LE GOUROU DEMASQUE: L. RON HUBBARD

Chapitre 2: Vers quels horizons ses pas l'ont-t'ils mené?

Ron Hubbard doit essentiellement sa légende de prophète au récit de ses voyages d'adolescent. Dès l' âge de quatorze ans, nous dit-on, il sillonnait seul l'Extrême-Orient afin d'étudier des "cultures primitives" et s'initier aux mystères de la vie en récoltant les enseignements de sages et de lamas.

"Très jeune encore, il avait souvent parcouru le littoral chinois de Ching Wong Tow à Hong Kong et s'était enfoncé dans les terres vers Pékin et jusqu'en Mandchourie." En Chine, il fréquenta un vieux magicien, dont les ancêtres avaient servi à la cour de Kublai Khan, ainsi qu'un fakir hindou soi-disant capable "d'hypnotiser les chats". Sur les hauts plateaux du Tibet, une troupe de brigands l'adopta "parce qu'il s'intéressait sincèrement à eux et à leur mode de vie". Aux confins de la Mandchourie occidentale, ses prouesses équestres lui valurent l' admiration et l' amitié de "Seigneurs de la Guerre". Sur une île non identifiée du Pacifique Sud, l'intrépide jeune homme apaisa les terreurs des indigènes en pénétrant dans une caverne qu'ils croyaient hantée pour leur démontrer que les grondements qu'on y entendait n'étaient dus qu'aux bruits d'une rivière souterraine. "Au plus profond des jungles de la Polynésie" (sic), il découvrit une ancienne nécropole "imprégnée de l'héroïque tradition des rois et des guerriers; négligeant les prières de ses amis indigènes qui craignaient pour sa vie, son insatiable appétit de savoir le poussa à explorer l'enceinte sacrée."

Les talents du jeune homme n' avaient pas de limites : "Je me souviens, écrit-t-il, avoir appris en une seule nuit l'igoroti, une langue primitive, grâce à un lexique compilé à Luzon par un vieux missionnaire philippin. Les Igorots parlaient une langue très simple, transcrite phonétiquement par le missionnaire qui en avait répertorié les mots principaux, avec leur signification et quelques éléments de syntaxe. Abrité sous une moustiquaire, j'ai appris par coeur à la lumière d'une lampe à pétrole la liste de ces trois cents mots dont je me suis servi le lendemain avec les indigènes, de sorte que je fus capable en très peu de temps de parler couramment leur langue."

Déchargé de tout souci matériel grâce aux généreux subsides de son riche grand-père, le jeune Ron pouvait donc décrypter à loisir les secrets de l'Orient et se pencher sur la "destinée spirituelle" de l'humanité. "L.Ron Hubbard apprit ainsi que la vie renfermait bien davantage que ce que la Science pourrait y découvrir, que l'homme était loin de savoir tout ce qu'il fallait connaître et que ni l'Orient ni l'Occident - l'Esprit et la Matière - ne détenaient de réponse vraiment satisfaisante aux multiples soucis de l'humanité.

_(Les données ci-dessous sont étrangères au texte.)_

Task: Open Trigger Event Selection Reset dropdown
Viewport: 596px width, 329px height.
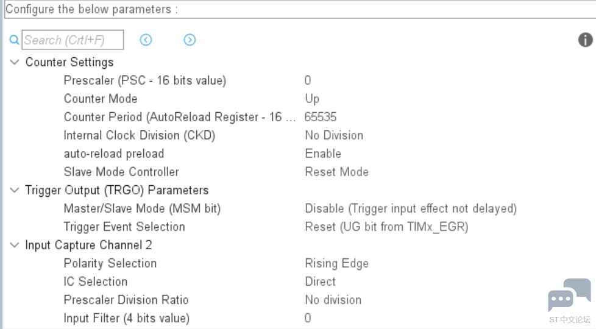Action: [x=386, y=227]

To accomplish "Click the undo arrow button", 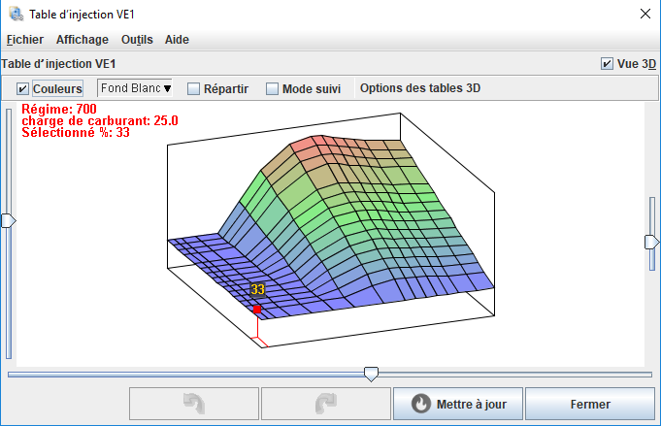I will tap(194, 403).
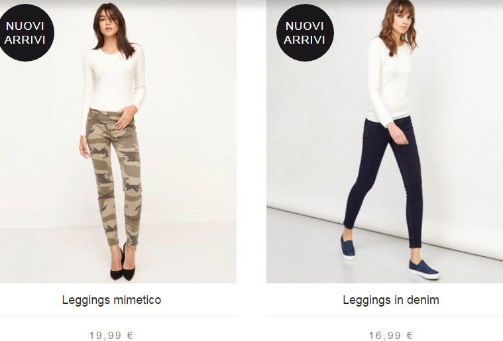Click the dark denim leggings on the walking model
Image resolution: width=503 pixels, height=341 pixels.
[x=385, y=179]
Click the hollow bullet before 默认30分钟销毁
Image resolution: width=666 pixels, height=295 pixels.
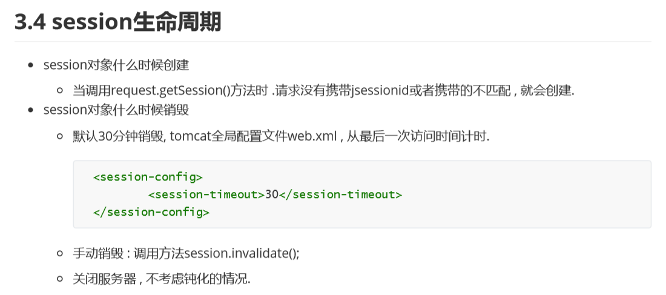tap(60, 137)
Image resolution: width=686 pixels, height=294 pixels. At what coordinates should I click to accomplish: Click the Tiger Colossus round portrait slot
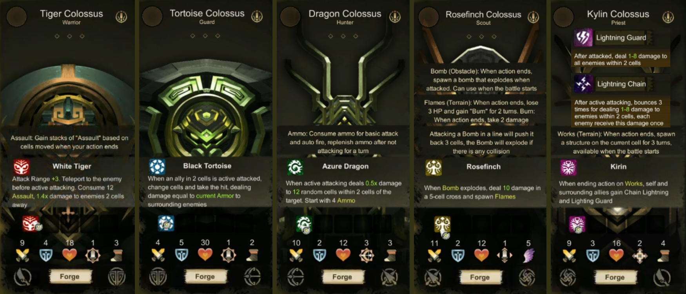(16, 17)
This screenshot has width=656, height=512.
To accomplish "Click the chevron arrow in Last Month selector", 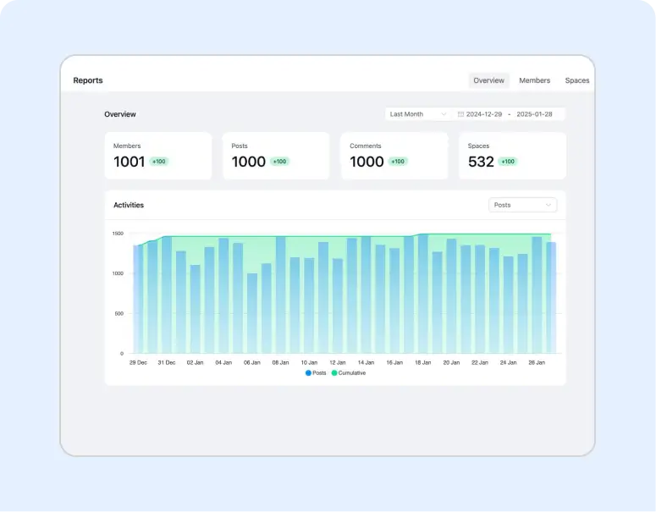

Pour Ron Hubbard, c'était un immense domaine vierge dont il lui fallait entreprendre l'exploration." Ce serait là, en effet, une noble ambition et un admirable point de départ à la carrière d'un jeune homme aussi doué - si seulement cela avait été vrai ! Fin Mars 1924, après son stage à l'École d'Intendance, Harry Hubbard fut promu lieutenant de vaisseau de première classe et réaffecté à la base navale du Puget Sound, où stationnait la flotte navale Pacifique Nord. La famille retraversa le continent, s'installant à Bremerton, petite ville bâtie autour de la base en face de Seattle, sur l'autre rive du détroit.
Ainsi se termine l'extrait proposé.